Simbol Perlawanan untuk Keadilan HAM Melalui Aksi Kamisan

Aksi Kamisan--Instagram
DENPASAR, DISWAYBALI.ID - Pada setiap Kamis sore di depan Istana Negara Jakarta, akan terlihat orang-orang yang berkumpul berdiri dengan memakai pakaian serba hitam sekaligus membawa payung hitam yang sudah menjadi pemandangan tidak asing untuk beberapa orang, terutama untuk mereka yang tinggal di Jakarta dan orang-orang yang mengikuti kasus tragedi mengenaskan yang sempat terjadi di Indonesia.
Kegiatan itu kerap dipanggil dengan sebutan "Aksi Kamisan", kegiatan aksi damai yang pada saat itu dilakukan oleh keluarga korban yang menuntut keadilan atas tragedi di masa lalu yang menimpa keluarganya.
Beberapa tahun ke sini, sudah banyak anak muda yang mulai mencari tahu dan peduli dengan masa lalu membuat Aksi Kamisan juga semakin ramai dihadiri oleh para anak muda untuk memberi kekuatan pada keluarga korban yang sampai sekarang tidak mendapatkan kejelasan apa pun.
BACA JUGA:Istana Berikan Alasan Video Prabowo Ditayangkan di Bioskop
Aksi Kamisan dimulai pada tahun 2007, ketika beberapa keluarga korban pelanggaran HAM berat, termasuk Maria Catarina Sumarsih, ibu dari Wawan seorang relawan yang saat itu ingin membantu para korban, tetapi malah menjadi korban tembak dari aparat, peristiwa tersebut dikenal sebagai Tragedi Semanggi I 1998.
Lalu ada Suciwati seorang istri dari Munir seorang aktivis HAM yang meninggal diracun saat berada di pesawat pada tahun 2004, dan Bedjo Untung perwakilan dari keluarga korban dari tragedi 1965-1966.
Pada awalnya Aksi Kamisan ini dilakukan untuk meminta pertanggungjawaban kepada pemerintah atas apa yang terjadi kepada anggota keluarga mereka, tetapi semakin ke sini Aksi Kamisan sudah berkembang menjadi bentuk perlawanan damai bahkan sekarang sudah banyak masyarakat yang mulai peduli.
Payung hitam yang biasa digunakan sebagai atribut selama melakukan Aksi Kamisan sebagai bentuk rasa kesedihan, kehilangan, sekaligus sebagai protes ketidakadilan yang selama ini tidak pernah ada untuk para korban di masa lalu.

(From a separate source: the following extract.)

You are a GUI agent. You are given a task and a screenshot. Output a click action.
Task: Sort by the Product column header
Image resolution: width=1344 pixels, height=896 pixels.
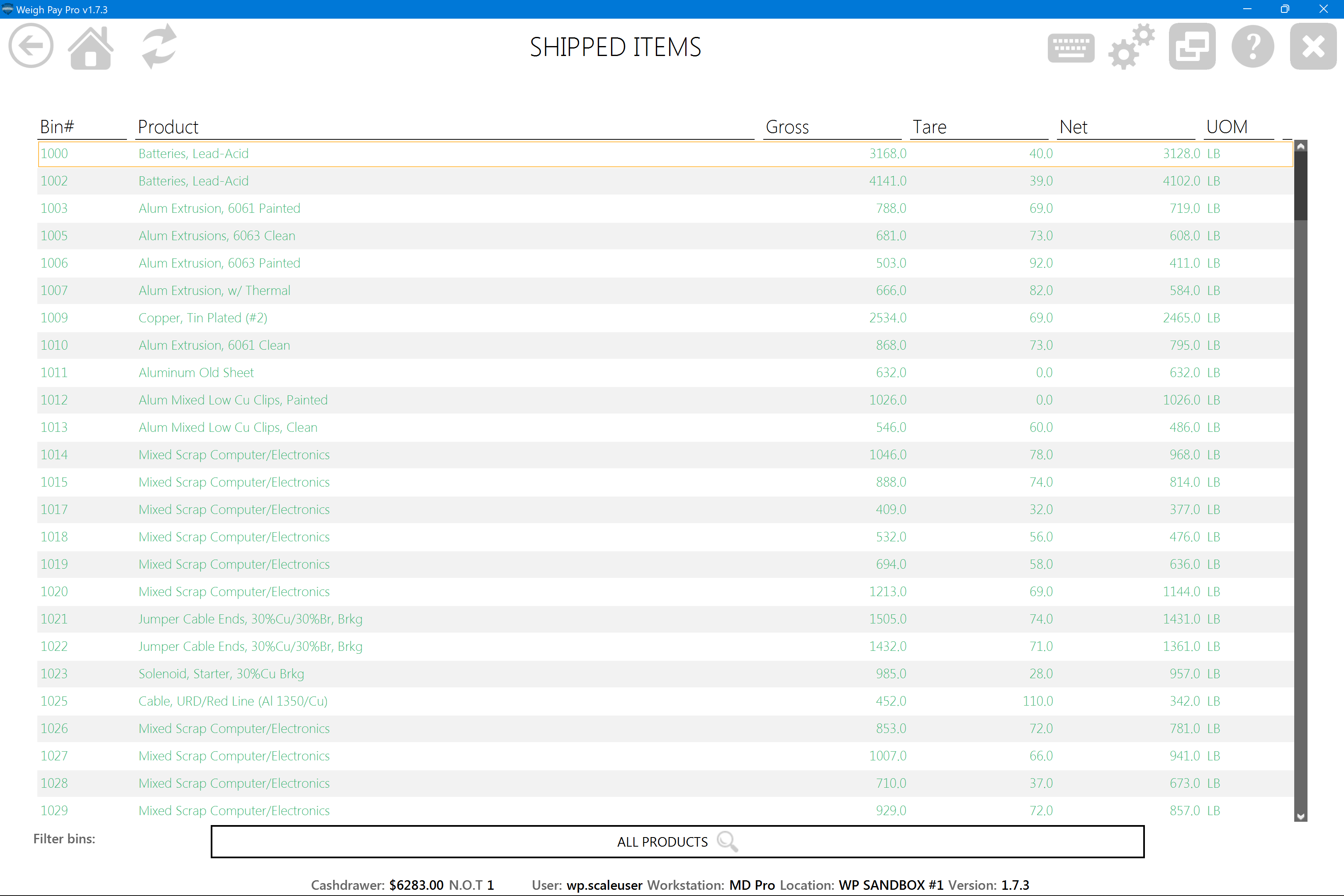(168, 127)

Selain itu terdapat foto-foto para korban yang dibawa selama Aksi Kamisan untuk memberitahu kepada seluruh pelaku pelanggaran HAM untuk terus mengingat wajah korban yang mereka hilangkan nyawanya.

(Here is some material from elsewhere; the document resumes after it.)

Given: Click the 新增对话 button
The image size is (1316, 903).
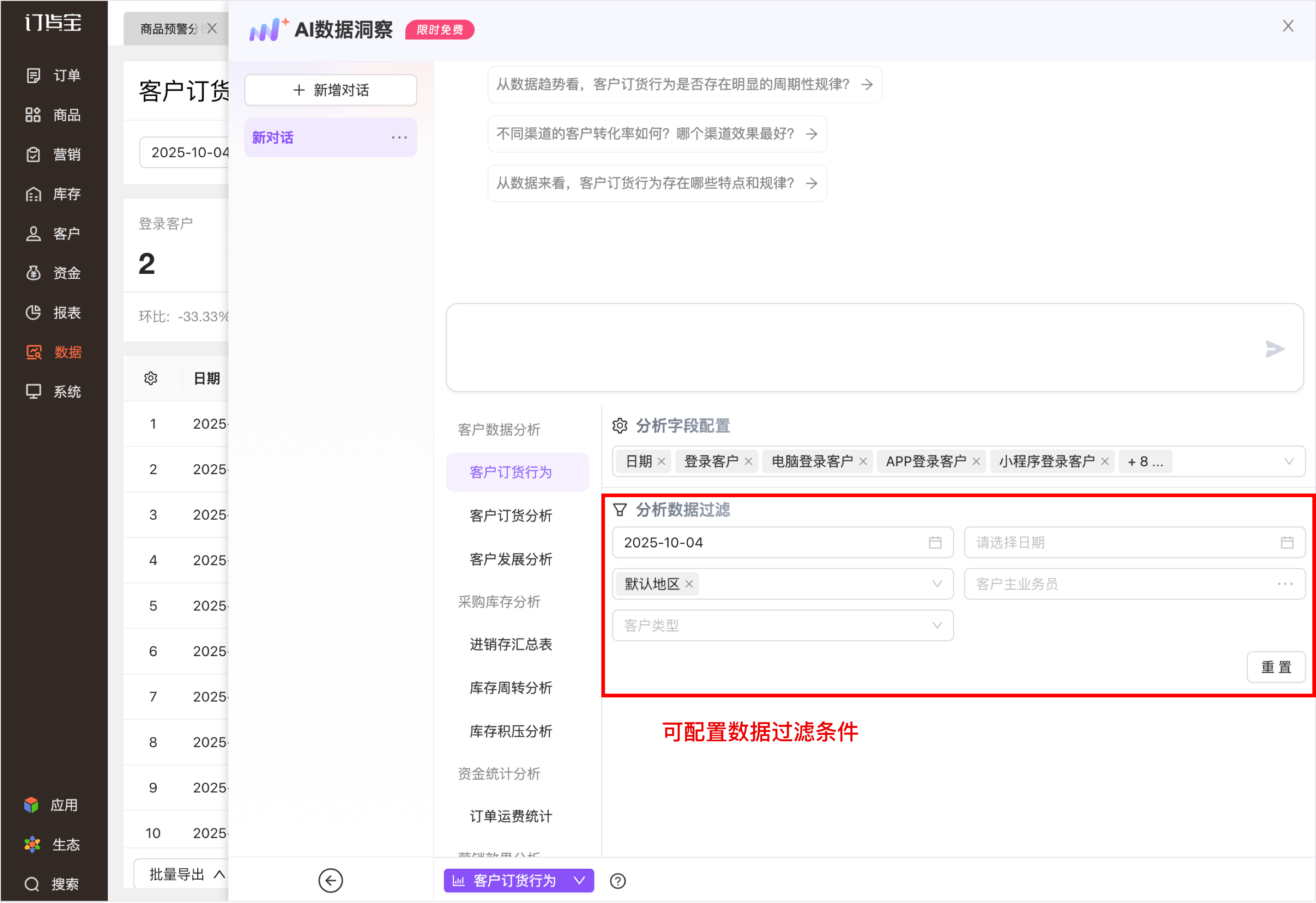Looking at the screenshot, I should [x=330, y=90].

BACA JUGA:Sorotan DPR Usai Ribuan Siswa Keracunan Program MBG, Istana Bicara Evaluasi dan Sanksi
Aksi Kamisan sudah berjalan hampir 20 tahun, tetapi sayangnya pemerintah enggan untuk memberikan keadilan untuk para korban yang tewas akibat tragedi yang terjadi. Menurut penuturan Sumarsih, yaitu selaku ibu dari Wawan mengaku akan terus berdiri sampai anaknya mendapatkan keadilan.

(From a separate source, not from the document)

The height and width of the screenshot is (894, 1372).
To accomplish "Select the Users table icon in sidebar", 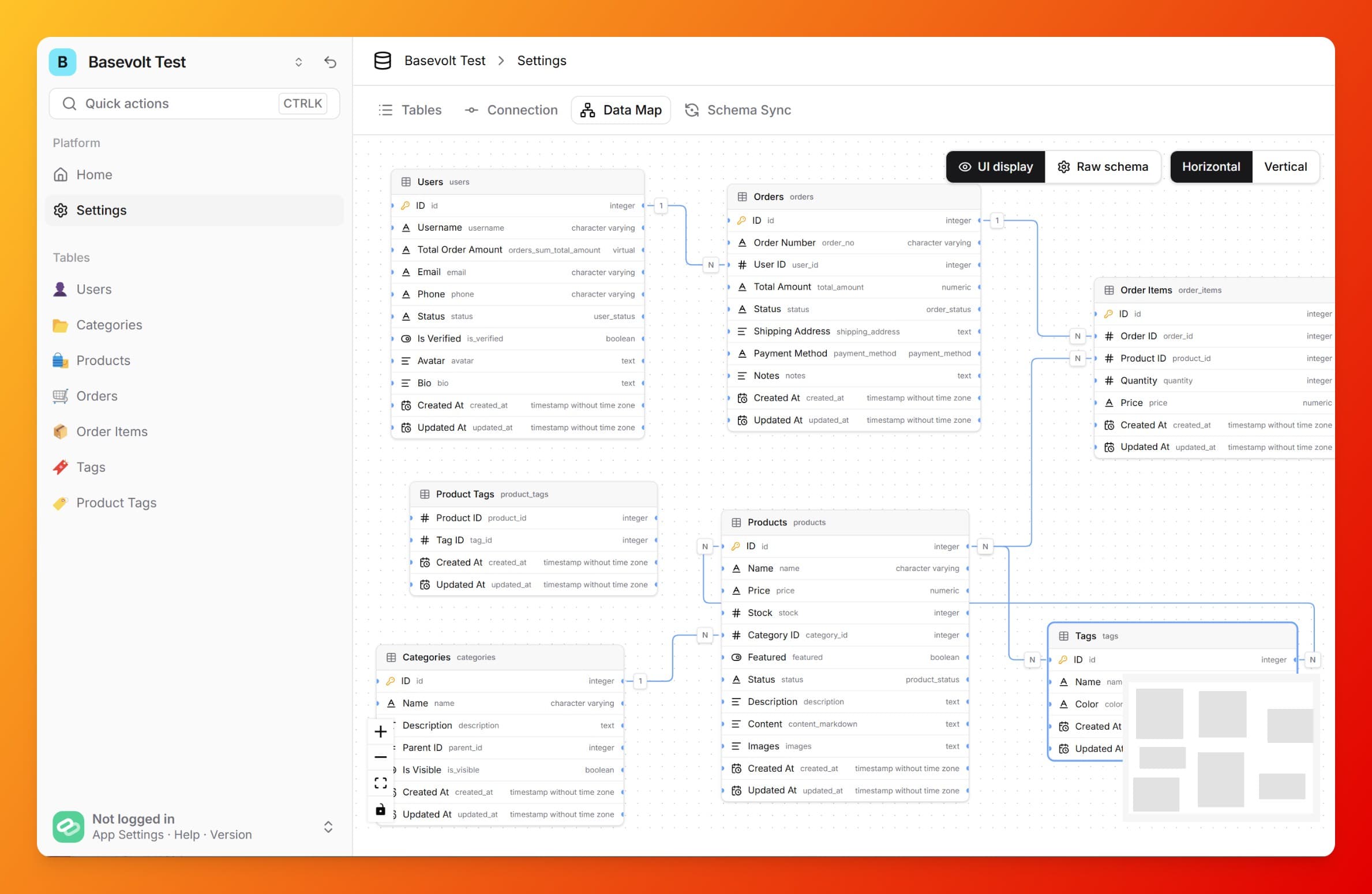I will click(x=61, y=289).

Wawan sendiri diketahui tewas akibat tragedi Semanggi tahun 1998, menurut penuturan Sumarsih di dalam interviewnya Wawan datang ke lokasi demo bukan sebagai demonstran melainkan sebagai petugas medis.
Saat itu Wawan masih berusia 20 tahun, tetapi sayangnya nama Wawan sudah tertulis sebagai daftar mahasiswa yang harus dibunuh. Sumarsih juga mengatakan bahwa saat itu anaknya mendapat informasi dari temannya yang diberikan oleh intel. Mengingat pada saat itu di semua kampus ada intel yang disuruh untuk kuliah.
Sumarsih juga mengatakan, dia memberikan uang sebesar Rp 200.000 untuk Wawan agar bisa membeli rompi antipeluru, tetapi saat itu Wawan kehabisan stok dan hanya bisa membeli jaket kulit biasa.